→ WORK REQUEST
For this exercise, reproduce the entries below exactly, but only from the line containing "Like the Polium tweet with heart icon" through the line containing "Launch YouTube from", both included.
· · ·
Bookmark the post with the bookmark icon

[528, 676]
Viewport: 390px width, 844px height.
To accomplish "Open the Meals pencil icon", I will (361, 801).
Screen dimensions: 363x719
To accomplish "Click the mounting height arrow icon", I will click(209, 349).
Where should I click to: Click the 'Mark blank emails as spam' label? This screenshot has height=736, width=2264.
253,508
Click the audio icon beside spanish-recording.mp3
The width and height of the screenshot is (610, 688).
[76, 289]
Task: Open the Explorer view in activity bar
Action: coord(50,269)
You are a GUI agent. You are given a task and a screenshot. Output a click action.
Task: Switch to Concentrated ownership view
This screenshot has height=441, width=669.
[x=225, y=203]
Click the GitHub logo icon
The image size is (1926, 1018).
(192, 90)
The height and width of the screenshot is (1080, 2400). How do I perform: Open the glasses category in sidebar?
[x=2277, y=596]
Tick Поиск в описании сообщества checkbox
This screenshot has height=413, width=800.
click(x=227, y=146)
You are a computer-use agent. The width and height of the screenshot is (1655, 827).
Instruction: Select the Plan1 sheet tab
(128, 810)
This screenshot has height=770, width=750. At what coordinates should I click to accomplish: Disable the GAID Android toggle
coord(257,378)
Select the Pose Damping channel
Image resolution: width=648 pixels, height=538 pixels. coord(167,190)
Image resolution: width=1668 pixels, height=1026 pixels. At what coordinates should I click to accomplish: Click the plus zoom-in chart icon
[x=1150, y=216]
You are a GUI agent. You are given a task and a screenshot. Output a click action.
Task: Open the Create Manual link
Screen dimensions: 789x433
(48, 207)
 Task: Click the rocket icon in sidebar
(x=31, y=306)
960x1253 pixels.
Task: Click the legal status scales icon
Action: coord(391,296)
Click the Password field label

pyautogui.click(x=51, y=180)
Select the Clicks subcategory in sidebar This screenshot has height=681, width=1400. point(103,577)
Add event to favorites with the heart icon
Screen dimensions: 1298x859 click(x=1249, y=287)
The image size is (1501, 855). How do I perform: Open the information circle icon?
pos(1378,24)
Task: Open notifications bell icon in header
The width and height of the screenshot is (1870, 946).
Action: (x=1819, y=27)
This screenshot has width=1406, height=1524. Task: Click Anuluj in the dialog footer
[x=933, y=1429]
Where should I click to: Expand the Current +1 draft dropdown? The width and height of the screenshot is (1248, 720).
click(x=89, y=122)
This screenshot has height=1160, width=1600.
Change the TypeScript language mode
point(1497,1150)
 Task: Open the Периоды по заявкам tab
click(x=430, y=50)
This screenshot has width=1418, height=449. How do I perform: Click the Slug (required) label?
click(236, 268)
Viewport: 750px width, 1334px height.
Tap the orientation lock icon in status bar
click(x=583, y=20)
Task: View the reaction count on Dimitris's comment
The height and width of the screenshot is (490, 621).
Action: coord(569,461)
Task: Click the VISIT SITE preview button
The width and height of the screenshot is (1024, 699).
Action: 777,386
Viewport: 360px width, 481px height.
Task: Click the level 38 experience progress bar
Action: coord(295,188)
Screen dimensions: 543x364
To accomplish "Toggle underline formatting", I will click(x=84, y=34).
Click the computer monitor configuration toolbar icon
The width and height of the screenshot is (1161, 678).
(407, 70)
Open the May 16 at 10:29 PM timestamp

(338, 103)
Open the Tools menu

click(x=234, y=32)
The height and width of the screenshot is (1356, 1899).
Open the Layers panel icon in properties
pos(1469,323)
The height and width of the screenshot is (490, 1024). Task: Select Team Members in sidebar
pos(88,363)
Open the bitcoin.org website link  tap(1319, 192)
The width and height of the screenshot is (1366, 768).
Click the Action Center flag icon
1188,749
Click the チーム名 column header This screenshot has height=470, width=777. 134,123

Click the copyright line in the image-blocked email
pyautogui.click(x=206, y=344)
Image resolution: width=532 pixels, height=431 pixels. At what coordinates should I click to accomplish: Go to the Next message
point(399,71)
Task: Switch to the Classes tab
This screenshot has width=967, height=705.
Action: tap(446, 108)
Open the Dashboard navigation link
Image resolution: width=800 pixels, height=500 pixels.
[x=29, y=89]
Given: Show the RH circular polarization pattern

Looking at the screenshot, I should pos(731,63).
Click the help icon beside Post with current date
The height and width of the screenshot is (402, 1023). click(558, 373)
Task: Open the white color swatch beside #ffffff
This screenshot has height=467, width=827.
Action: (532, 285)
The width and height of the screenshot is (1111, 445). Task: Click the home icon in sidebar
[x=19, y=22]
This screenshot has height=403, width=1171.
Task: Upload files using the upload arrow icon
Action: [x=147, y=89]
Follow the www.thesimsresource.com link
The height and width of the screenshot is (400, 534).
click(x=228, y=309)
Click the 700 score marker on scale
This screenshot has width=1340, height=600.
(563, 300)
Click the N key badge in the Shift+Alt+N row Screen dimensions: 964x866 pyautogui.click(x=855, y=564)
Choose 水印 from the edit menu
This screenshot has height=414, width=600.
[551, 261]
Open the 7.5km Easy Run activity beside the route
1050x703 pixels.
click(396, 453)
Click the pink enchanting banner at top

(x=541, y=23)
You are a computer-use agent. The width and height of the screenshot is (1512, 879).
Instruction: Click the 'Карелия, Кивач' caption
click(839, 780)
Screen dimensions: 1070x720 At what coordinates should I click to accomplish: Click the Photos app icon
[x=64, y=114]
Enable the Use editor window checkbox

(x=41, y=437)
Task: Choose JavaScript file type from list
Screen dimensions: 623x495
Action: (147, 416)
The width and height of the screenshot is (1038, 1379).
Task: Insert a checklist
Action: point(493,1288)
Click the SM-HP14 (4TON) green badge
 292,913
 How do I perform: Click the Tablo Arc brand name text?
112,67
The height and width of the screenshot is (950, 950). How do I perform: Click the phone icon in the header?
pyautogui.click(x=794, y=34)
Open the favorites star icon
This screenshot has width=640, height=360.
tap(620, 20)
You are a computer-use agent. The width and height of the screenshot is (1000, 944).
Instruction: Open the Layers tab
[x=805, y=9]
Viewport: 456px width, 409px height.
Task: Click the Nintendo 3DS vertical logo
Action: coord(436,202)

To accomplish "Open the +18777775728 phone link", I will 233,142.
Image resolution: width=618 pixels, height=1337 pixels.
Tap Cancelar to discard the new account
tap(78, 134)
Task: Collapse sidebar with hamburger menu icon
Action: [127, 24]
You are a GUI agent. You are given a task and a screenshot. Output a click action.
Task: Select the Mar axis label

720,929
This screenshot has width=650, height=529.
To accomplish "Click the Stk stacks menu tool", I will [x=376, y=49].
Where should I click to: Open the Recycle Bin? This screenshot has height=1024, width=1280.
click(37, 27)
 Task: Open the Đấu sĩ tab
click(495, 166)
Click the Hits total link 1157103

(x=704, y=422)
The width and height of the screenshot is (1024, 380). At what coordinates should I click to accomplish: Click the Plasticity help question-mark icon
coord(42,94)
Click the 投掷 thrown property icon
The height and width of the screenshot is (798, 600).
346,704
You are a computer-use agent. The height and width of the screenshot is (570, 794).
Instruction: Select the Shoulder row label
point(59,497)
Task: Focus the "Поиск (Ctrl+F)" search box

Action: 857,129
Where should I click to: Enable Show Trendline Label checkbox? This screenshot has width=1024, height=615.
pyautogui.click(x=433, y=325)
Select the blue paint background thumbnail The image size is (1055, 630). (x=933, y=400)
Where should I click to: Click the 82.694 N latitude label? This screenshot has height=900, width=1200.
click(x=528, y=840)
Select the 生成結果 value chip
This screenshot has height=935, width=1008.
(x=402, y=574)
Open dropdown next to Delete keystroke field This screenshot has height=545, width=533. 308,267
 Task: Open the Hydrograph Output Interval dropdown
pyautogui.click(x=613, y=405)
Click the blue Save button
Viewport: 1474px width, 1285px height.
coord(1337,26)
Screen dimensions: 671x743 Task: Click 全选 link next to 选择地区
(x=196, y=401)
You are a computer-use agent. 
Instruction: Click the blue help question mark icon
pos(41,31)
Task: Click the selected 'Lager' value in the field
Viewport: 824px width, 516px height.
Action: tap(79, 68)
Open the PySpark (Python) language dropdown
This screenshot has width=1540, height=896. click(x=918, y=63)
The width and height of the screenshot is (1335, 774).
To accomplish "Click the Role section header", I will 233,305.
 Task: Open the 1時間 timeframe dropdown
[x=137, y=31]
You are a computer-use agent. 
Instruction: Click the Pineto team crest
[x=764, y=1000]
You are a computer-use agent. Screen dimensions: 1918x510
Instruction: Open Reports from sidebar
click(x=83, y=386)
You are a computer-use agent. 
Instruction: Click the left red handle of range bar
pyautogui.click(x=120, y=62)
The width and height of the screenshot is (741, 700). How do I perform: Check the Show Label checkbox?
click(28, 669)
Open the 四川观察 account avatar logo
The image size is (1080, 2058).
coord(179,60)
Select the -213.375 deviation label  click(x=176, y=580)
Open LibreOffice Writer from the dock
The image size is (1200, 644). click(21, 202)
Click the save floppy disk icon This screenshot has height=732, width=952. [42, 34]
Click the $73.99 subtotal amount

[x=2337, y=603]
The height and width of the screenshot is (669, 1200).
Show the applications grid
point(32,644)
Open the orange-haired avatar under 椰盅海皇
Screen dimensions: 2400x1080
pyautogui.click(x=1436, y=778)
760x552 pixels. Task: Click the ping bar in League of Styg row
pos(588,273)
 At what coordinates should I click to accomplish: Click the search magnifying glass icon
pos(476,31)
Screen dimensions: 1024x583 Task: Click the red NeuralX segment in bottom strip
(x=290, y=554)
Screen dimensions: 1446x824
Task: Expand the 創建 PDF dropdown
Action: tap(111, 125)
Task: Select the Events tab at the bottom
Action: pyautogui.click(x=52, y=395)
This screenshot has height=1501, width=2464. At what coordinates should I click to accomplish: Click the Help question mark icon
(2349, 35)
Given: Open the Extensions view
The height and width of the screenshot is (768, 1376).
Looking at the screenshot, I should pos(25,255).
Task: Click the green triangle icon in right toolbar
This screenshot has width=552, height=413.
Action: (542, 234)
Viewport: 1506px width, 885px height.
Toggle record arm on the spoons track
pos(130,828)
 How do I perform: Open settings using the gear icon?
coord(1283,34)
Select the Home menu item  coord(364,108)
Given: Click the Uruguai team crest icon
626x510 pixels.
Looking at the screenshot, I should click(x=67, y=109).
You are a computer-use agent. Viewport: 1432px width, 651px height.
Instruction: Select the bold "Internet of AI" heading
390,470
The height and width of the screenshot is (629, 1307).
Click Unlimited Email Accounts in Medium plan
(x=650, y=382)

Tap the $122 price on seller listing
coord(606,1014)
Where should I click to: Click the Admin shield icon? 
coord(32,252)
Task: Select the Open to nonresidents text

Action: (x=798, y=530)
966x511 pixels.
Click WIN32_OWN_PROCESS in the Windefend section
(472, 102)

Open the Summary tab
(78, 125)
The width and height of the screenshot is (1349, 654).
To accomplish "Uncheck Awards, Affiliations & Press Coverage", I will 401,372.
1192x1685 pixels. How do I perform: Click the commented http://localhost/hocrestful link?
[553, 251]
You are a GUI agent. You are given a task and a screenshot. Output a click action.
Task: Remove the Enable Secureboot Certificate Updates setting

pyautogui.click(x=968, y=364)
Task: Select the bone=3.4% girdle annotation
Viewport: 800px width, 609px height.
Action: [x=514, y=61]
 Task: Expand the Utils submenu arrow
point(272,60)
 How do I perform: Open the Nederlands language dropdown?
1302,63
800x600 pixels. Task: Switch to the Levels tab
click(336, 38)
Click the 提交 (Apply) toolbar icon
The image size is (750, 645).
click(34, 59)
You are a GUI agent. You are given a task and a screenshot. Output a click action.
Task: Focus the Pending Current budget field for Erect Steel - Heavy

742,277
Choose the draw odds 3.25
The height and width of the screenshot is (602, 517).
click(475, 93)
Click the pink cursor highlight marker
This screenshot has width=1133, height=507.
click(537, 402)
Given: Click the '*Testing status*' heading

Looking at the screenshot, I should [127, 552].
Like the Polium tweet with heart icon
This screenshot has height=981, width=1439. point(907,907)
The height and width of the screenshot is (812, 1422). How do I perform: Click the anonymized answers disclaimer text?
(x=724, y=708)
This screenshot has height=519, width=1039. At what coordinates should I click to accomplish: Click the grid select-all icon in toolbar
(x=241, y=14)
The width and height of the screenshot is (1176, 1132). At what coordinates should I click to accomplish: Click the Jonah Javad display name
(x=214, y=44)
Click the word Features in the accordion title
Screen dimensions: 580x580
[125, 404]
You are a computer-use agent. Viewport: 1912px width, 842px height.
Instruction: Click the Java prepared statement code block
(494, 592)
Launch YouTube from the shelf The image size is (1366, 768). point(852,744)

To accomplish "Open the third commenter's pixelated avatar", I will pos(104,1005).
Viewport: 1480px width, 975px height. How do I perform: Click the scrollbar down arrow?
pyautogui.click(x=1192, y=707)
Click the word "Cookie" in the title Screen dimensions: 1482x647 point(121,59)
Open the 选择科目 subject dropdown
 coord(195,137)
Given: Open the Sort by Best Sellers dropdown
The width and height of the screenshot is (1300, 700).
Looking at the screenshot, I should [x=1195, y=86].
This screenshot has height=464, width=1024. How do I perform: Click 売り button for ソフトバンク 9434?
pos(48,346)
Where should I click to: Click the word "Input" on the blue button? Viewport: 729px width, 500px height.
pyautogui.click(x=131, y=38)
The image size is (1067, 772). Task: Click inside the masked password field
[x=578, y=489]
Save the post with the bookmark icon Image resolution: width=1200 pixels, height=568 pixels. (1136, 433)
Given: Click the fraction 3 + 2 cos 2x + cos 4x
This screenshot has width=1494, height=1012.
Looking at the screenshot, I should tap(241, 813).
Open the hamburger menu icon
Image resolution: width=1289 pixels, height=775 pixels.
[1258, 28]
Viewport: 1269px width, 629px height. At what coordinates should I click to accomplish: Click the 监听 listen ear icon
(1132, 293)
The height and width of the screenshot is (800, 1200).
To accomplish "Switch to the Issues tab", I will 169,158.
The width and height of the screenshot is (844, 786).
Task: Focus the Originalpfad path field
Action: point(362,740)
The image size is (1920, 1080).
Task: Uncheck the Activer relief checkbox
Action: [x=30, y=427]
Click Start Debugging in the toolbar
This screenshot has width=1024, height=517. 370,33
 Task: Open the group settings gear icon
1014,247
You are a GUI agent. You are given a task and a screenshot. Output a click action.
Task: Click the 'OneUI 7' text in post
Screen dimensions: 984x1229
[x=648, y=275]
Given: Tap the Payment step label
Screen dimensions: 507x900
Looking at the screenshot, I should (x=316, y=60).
· · ·
→ SOLUTION TO THE EXERCISE
Like the Polium tweet with heart icon
This screenshot has height=981, width=1439. point(907,907)
The height and width of the screenshot is (812, 1422). How do I perform: Click the anonymized answers disclaimer text?
(x=724, y=708)
This screenshot has height=519, width=1039. At what coordinates should I click to accomplish: Click the grid select-all icon in toolbar
(x=241, y=14)
The width and height of the screenshot is (1176, 1132). At what coordinates should I click to accomplish: Click the Jonah Javad display name
(x=214, y=44)
Click the word Features in the accordion title
Screen dimensions: 580x580
[125, 404]
You are a computer-use agent. Viewport: 1912px width, 842px height.
Instruction: Click the Java prepared statement code block
(494, 592)
Launch YouTube from the shelf The image size is (1366, 768). point(852,744)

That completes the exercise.